◆ Collected data entries
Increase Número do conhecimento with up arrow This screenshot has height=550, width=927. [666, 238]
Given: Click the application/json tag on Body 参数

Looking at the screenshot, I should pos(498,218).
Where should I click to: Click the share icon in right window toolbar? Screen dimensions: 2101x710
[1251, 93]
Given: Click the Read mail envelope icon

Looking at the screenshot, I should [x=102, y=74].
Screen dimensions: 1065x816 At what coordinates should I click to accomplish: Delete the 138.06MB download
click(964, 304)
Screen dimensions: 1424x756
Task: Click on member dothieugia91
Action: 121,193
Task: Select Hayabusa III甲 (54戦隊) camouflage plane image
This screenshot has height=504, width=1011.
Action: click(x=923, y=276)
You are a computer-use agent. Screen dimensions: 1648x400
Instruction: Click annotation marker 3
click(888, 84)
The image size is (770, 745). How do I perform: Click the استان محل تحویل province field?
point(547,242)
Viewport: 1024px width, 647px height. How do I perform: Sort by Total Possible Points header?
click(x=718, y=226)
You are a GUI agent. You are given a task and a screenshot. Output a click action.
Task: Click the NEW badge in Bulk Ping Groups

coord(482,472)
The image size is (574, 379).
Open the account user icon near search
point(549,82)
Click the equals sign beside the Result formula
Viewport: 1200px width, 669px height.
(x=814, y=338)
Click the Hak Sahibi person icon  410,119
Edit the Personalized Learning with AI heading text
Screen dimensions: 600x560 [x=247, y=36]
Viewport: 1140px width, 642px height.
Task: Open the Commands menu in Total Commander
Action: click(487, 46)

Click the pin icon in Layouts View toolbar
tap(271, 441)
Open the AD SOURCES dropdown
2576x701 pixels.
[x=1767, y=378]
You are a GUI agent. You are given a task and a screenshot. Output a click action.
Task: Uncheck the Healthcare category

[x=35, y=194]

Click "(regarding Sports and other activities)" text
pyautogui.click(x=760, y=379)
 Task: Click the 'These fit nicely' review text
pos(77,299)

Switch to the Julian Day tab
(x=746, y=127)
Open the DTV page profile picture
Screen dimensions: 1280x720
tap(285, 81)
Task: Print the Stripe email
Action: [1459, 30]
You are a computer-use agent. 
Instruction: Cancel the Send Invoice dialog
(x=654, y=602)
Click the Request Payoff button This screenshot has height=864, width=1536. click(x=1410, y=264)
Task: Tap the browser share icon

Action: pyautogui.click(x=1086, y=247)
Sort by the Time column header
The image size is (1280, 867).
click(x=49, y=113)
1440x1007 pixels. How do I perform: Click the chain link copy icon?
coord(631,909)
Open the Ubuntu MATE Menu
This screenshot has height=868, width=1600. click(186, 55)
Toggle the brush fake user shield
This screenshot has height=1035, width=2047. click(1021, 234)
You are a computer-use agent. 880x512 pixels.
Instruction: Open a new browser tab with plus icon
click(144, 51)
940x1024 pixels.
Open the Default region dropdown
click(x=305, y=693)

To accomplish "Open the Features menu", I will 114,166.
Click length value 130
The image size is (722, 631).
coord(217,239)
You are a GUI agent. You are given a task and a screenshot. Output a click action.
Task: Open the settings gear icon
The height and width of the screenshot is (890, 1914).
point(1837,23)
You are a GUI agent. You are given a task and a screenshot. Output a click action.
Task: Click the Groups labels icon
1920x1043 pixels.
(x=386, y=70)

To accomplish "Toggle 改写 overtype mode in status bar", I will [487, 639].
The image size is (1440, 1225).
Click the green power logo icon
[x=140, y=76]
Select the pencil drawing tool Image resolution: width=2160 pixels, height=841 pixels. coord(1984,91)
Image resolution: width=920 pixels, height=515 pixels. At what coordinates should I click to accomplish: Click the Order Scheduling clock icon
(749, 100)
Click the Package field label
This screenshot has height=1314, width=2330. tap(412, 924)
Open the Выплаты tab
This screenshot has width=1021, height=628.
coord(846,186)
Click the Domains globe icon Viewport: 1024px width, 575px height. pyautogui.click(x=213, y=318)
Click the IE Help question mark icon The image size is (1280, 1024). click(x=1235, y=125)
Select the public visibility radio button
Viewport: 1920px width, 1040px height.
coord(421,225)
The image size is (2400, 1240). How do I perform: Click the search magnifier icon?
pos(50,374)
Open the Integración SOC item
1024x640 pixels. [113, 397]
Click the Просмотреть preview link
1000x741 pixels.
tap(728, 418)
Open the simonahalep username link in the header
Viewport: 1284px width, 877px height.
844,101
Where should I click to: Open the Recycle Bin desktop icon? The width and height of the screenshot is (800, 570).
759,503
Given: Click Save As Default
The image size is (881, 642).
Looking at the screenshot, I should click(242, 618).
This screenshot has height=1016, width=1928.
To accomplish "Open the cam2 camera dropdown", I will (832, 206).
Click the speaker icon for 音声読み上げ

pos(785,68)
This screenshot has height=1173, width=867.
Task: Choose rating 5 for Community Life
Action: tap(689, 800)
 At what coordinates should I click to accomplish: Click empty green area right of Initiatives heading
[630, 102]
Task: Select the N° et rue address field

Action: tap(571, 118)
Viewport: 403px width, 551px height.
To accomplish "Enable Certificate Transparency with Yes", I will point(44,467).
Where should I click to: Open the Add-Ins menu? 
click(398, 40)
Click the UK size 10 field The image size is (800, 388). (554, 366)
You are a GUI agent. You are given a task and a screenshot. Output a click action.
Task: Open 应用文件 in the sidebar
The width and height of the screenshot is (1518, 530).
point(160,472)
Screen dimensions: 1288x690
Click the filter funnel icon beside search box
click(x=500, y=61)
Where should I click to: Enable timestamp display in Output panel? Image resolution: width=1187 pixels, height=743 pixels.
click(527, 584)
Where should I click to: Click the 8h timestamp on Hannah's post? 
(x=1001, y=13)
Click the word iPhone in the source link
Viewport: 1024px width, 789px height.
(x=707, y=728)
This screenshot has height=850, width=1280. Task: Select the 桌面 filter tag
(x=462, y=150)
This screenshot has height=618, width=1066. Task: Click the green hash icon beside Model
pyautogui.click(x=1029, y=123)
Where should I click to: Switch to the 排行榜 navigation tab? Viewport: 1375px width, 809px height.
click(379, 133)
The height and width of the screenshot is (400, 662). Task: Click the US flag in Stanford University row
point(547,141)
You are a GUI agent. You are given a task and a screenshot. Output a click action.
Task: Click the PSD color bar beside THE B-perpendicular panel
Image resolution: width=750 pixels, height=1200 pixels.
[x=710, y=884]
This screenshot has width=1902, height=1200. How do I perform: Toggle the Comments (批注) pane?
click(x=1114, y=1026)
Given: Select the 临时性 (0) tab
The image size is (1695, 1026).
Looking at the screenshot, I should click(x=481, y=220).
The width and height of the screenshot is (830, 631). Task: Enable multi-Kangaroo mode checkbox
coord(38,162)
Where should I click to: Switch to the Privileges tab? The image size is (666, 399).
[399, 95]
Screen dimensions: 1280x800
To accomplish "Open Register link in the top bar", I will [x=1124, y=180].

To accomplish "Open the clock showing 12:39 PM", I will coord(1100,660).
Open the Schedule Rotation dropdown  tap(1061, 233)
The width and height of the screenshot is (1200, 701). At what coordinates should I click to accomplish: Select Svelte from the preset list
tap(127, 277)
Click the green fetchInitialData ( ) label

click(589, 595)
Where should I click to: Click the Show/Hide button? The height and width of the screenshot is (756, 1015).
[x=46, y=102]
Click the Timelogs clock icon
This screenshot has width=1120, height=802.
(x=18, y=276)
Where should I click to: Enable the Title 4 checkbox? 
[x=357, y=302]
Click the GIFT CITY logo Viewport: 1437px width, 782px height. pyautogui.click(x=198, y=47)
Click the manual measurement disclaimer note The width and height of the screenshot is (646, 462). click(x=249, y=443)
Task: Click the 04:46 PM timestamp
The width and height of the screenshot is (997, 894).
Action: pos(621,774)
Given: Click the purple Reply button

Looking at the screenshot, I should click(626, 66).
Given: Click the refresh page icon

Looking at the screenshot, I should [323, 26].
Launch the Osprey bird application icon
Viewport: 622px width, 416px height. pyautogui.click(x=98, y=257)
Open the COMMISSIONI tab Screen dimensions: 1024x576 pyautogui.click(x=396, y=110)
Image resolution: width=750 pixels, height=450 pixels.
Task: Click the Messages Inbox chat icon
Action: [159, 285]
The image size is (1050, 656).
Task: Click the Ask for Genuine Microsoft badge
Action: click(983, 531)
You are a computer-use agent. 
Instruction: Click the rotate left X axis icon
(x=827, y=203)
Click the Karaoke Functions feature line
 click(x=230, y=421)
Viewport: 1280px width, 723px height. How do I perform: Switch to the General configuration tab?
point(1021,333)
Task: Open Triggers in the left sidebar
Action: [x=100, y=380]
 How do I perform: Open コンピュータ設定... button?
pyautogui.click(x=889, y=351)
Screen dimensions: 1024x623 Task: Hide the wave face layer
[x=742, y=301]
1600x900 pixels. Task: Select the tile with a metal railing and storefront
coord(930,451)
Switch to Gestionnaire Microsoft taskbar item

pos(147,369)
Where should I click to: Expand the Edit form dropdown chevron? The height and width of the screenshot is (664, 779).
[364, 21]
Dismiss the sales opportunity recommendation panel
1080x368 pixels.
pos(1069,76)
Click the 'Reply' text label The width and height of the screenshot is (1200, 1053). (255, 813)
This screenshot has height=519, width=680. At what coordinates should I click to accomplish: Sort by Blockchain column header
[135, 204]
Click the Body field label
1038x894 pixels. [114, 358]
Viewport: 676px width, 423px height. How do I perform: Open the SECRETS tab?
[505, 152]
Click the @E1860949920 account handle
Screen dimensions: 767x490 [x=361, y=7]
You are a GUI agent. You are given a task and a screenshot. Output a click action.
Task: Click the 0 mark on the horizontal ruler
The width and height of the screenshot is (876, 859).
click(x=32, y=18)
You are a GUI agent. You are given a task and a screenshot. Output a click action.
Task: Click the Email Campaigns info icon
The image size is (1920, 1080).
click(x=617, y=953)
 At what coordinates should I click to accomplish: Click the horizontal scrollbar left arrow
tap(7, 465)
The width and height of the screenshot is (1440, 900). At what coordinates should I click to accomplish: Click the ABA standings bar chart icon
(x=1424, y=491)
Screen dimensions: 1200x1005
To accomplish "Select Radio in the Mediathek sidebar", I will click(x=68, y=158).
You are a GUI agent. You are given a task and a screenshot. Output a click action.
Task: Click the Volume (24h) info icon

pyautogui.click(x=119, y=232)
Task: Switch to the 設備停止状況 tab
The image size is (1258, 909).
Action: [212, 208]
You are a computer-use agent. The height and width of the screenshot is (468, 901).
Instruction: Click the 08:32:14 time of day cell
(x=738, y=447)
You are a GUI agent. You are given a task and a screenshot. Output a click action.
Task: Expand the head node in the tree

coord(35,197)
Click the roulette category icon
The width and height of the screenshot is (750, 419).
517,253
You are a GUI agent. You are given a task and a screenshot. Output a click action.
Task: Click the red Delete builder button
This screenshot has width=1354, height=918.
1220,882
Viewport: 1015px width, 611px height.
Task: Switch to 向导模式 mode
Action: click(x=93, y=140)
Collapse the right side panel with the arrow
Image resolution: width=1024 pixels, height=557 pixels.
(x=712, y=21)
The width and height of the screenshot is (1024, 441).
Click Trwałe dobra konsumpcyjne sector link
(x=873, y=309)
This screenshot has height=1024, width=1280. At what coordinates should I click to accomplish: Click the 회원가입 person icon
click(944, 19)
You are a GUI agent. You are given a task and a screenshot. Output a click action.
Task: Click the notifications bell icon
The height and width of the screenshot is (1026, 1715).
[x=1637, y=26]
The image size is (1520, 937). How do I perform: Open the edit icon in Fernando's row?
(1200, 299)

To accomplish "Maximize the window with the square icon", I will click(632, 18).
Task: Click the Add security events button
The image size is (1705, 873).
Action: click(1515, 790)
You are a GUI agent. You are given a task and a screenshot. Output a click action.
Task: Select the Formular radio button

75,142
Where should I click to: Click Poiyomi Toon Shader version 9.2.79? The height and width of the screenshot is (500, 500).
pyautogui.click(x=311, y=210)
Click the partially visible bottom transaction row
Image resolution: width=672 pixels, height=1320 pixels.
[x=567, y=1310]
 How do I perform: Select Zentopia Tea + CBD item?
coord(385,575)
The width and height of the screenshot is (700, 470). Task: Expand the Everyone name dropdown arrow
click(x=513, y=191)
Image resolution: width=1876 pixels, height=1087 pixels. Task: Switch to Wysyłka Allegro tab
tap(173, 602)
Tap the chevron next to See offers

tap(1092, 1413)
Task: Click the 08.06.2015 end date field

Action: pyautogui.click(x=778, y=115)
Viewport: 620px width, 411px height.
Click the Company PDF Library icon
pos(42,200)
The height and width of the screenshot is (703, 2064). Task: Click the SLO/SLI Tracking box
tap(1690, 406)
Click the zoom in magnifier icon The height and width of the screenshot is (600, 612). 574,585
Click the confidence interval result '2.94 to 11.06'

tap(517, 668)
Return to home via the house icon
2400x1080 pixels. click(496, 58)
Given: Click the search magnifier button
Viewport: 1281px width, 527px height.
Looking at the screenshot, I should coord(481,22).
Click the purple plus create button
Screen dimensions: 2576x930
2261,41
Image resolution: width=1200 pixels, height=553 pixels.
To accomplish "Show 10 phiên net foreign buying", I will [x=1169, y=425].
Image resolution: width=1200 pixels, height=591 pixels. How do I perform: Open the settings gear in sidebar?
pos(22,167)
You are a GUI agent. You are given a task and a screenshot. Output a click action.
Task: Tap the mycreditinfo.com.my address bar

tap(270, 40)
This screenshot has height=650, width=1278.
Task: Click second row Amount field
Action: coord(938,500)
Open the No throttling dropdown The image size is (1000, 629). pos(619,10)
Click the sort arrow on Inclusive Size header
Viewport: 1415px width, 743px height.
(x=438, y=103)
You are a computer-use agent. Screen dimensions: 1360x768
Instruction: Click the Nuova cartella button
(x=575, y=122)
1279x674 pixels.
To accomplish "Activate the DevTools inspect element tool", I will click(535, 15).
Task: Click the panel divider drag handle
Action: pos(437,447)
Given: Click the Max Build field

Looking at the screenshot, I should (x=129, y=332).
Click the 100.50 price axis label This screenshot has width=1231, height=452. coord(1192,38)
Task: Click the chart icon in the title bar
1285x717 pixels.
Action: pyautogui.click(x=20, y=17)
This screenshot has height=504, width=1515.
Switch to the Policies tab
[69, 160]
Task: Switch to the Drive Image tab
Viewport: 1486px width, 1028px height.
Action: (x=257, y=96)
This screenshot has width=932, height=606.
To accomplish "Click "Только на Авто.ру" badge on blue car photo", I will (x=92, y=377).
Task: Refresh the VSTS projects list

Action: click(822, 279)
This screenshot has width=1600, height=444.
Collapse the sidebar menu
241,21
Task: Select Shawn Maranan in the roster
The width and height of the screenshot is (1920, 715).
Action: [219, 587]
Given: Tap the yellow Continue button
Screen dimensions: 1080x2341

◆ Task description
Out of the data above, set down the lines from the one with "Given: Click the Read mail envelope icon" to the one with "Task: Select Hayabusa", both included, exactly as written and with no additions.

◆ Answer below
Given: Click the Read mail envelope icon

Looking at the screenshot, I should [x=102, y=74].
Screen dimensions: 1065x816 At what coordinates should I click to accomplish: Delete the 138.06MB download
click(964, 304)
Screen dimensions: 1424x756
Task: Click on member dothieugia91
Action: 121,193
Task: Select Hayabusa III甲 (54戦隊) camouflage plane image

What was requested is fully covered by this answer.